Emails and Texts
By Mitchell S. Milby
Pain is temporary, glory is forever, except that when it comes to texts, emails, internet posts, and the like, both pain and glory are forever. Once you write it, it never goes away. What does that mean for you? Think before you press send. The effects if you fail to do so can be disastrous or most excellent.
When should you write? Good examples of things to record include:
- meetings (notes – be sure to circulate these immediately after the meeting);
- communications (when the client, contractor, etc., says something verbally, follow up with an email confirming the conversation, the actions items, if any, and who will do what);
- site visits (provide all notes, photos, etc. to your client);
- scope changes (yes, you can agree to scope changes, waive services, and add services via email);
- nonconforming work (report at the time); and
- substantial completion.
These are only a few examples.
Furthermore, I cannot emphasize the importance of good recordkeeping. Have you ever wondered why two people can have a wildly different memory of what actually happened? Studies have consistently shown that our memory is false more often than not. Memory consistency reportedly has a striking 60% decline, which means that approximately 60% of our memories change over time. For more information on the topic, I suggest listening to the Revisionist History episode, “Free Brian Williams” at http://revisionisthistory.com/episodes/24-free-brian-williams. I can personally report instances where 2 people routinely took project meeting minutes, compared their minutes, and found that their minutes did not match – even though each took the notes during the same meetings. Therefore, best practices dictate that you take the meeting minutes, you confirm verbal communications with a follow-up email, you take notes as part of your site visits, and, as soon as possible after the event, you also distribute the minutes, you send the follow-up email, and you send your client your notes from your site visit and, if appropriate, solicit any comments or changes at the same time.

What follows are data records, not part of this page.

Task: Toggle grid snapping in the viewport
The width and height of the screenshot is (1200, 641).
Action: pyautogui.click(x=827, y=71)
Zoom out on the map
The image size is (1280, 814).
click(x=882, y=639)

It Can and Will Be Used Against You
If you are wondering “what should I write,” keep in mind that anything you write can and will be used against you in a court of law. If you’re ever in a lawsuit, one of the first things your attorney will ask you is to “send the file over.” This includes each and every email, text, or other writing that you made. I always ask for this because I must know what the other side will use against you. Yes, the other side has your emails, text, etc., too because – spoiler alert - the recipient of those emails likely kept them. So please don’t think you can “wipe the drive.” That strategy never works for us ordinary people. I can recall at least one lawsuit where my client sent an internal office email describing their client (who became the plaintiff) in less than flattering terms using language that would make my mother blush. What’s that saying - hope for the best but expect the worst? Sure enough, the other side used that awful internal office email at my client’s deposition. It did not go over well and painted my client in a very, very bad light. The lesson - if you have something unkind to say, either don’t say it at all or at least say it in person so you minimize the chance of it being recorded.
Various Forms of Contracts
Finally, even if you think you don’t have a contract because you didn’t use a signed, written agreement, you do if you provided services – moreover if you billed for your services. A contract can be as simple as an offer and acceptance of that offer (good reason to put an expiration date on any proposals you make). The form of the communication generally doesn’t matter. A contract can be formed verbally or by any written exchange. Similarly, a contract can sometimes be changed by any verbal or written exchange. Emails and texts can be as effective as formal memos and can even form or amend contracts. I recall one matter where my client was hired via email. The scope unfolded slowly like a suspense novel – over several emails. My client’s scope of services was a critical to our defense, so we spent a significant part of our case clarifying what or scope was and wasn’t (Texas allows an architect to limit its scope of services via contract). After 3 years of litigation and a 5 week jury trial (plaintiff would not settle), the jury agreed that with us that the cause of the damage was not the result of anything that was within our scope of services. It could have been much easier (and less expensive) to resolve had the scope of services been described in one place – a signed contract.
In short, your writing – good and bad - can impact your architecture practice. The pain of that bad email or text is forever, or, if managed properly, the glory of the good email or text can be yours. Check statutes of limitations in the state(s) where you practice.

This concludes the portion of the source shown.